(Stored data entries)
*** Begin section ***

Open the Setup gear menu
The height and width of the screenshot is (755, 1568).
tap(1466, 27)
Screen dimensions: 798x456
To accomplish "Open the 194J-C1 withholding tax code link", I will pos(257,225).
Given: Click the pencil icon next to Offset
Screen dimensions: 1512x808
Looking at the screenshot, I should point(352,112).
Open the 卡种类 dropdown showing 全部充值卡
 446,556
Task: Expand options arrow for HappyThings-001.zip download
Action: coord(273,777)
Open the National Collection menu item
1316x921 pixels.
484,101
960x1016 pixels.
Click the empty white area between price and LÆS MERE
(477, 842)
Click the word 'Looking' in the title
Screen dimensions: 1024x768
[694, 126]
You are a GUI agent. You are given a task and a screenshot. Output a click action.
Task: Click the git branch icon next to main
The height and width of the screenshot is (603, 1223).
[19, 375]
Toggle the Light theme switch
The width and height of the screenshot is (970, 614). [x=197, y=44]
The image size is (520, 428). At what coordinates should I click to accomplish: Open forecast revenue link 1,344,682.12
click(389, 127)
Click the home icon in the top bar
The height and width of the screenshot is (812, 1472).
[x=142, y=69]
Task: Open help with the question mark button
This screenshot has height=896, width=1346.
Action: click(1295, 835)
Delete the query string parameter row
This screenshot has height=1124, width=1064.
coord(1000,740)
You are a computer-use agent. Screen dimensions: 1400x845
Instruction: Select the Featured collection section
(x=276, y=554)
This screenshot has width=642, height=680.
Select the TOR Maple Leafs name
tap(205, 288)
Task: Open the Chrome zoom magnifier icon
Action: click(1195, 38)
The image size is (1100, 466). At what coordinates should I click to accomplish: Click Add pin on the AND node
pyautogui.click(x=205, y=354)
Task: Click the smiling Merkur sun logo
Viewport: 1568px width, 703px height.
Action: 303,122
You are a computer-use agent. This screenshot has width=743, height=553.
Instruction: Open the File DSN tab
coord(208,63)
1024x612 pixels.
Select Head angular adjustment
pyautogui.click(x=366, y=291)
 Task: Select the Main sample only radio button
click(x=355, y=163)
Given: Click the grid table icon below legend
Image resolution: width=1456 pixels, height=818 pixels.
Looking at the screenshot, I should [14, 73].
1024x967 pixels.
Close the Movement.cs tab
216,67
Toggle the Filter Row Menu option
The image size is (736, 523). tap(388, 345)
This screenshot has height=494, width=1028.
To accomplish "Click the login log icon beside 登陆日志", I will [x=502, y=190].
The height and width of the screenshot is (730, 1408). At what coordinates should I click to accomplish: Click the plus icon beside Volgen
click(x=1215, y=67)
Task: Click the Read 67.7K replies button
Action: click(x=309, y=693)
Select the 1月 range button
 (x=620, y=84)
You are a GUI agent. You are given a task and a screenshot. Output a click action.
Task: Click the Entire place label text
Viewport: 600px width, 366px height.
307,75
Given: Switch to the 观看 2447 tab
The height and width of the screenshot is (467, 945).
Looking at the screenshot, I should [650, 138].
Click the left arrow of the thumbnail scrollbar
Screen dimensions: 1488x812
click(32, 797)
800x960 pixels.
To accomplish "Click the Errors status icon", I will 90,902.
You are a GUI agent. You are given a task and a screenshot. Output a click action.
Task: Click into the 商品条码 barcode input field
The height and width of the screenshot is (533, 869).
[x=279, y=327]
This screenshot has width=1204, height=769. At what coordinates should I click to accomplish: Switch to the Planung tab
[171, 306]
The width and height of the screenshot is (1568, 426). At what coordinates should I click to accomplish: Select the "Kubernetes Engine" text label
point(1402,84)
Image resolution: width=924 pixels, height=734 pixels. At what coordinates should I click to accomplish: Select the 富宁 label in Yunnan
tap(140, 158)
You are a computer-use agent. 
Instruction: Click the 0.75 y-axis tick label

*** End section ***

■ Task goal: All lines in the data that contain the word "next" should be copied.

■ Written solution:
Given: Click the pencil icon next to Offset
Task: Click the git branch icon next to main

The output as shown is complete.